第七章 異端の聖女としあわせのこえ

第97話 愛し子の追憶

 わたしが生まれたのは、ペルクスの家だった。

 北方の小さな国の、辺境。

 森の近くで、畑が広がる素敵な景色。空が遠くて風の気持ち良い場所だ。

 狭いけど、十分に広い。おかあさんとおとうさんと、ペルクス。わたしの全てがそこにあった。


 近くの村も素敵だった。

 住む所を失って、なんとか森を切り拓いて住めるようにした、小さな集まり。

 だから人はあんまり多くない。その分皆をよく知れていた。麦を育てる人、お酒が好きな人、手先の器用な人、踊りが上手な人。顔や名前は今でも覚えてる。

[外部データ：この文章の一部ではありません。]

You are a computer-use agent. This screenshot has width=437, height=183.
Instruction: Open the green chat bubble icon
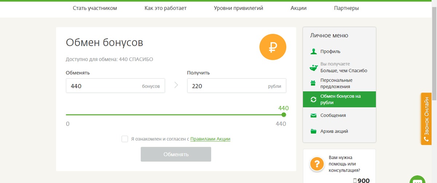[x=417, y=181]
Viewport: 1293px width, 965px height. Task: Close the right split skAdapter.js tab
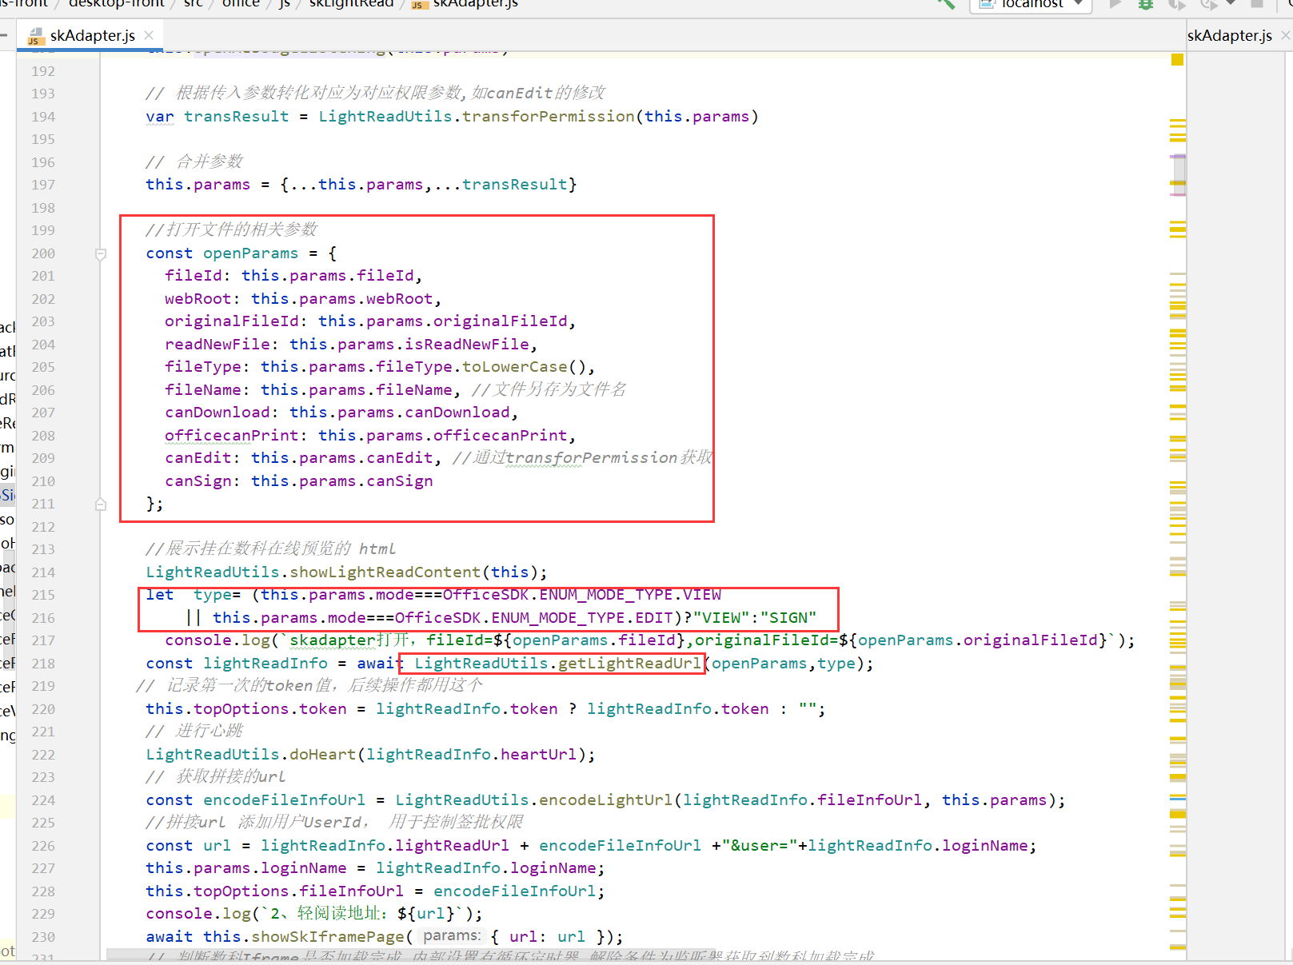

 おかあさんの魔法、おとうさんの力仕事、ペルクスの知識、それぞれ役立つから歓迎されて不自由しなかった。

 少ない子供同士、友達もいた。

 わたしだけ大きくて仲良くなるのに時間がかかったけど、最後には毎日一緒にいるような仲になれた。走り回って、お喋りして、遊んで、笑って。

 皆大好きだった。

 村も人もとにかく素敵。そこに文句は何もない。


 でもどんなに楽しく遊んでいても、夕方になったら、皆それぞれに家へ帰っていく。

 ぽつん、と一人になるのは寂しい。冷えて暗くなる空も、それを後押しする。

 一気に泣きたくなるような場所に見えた。


 だけど。


「カモミールゥ!」

「カモミール、帰ろうか」


 おかあさんとおとうさんが迎えに来たら、パッと全力で楽しくなる。華やかで笑顔になる場所に変わる。

 飛びついて、思いっ切り抱きつく。


「うん、帰ろ!」


 頭にあるのは温かくて優しい手の感触。ルンルンと尻尾を揺らして歩いていく。

 友達も好きだけど、やっぱり三人でくっついて一緒にいるのは幸せだ。


「カモミール、おかえり」


 家には勿論、ペルクスも。優しく迎えてくれるのは嬉しい。

 四人でご飯を食べれば最高に美味しい。魔法の練習や勉強も、寝るのだってうきうき気分だ。

 素敵な毎日を過ごせた幸せな場所。


 村じゃなく、おかあさんとおとうさんと、ペルクスがいるこの家。

 ここがわたしの「帰る場所」だった。




 だけど当たり前だったそれは、簡単に終わってしまった。


 異端審問官に見つかったから。

 わたし達は色々なものを失って、家からも村からも離れて、逃げる生活。


 おかあさんとおとうさんが、まず相手を引き付けて追い払うって言ったまま、戻ってこなかった。

 最初から囮のつもりだったんだと、今なら分かる。

 それで長い間、ペルクスと二人だった。

 逃げて、隠れて、二人の無事を祈る。寂しさに胸が痛くて、たくさんたくさん泣いてばかりだった。いつか幸せな日々が戻るって信じて、逃げ続けた。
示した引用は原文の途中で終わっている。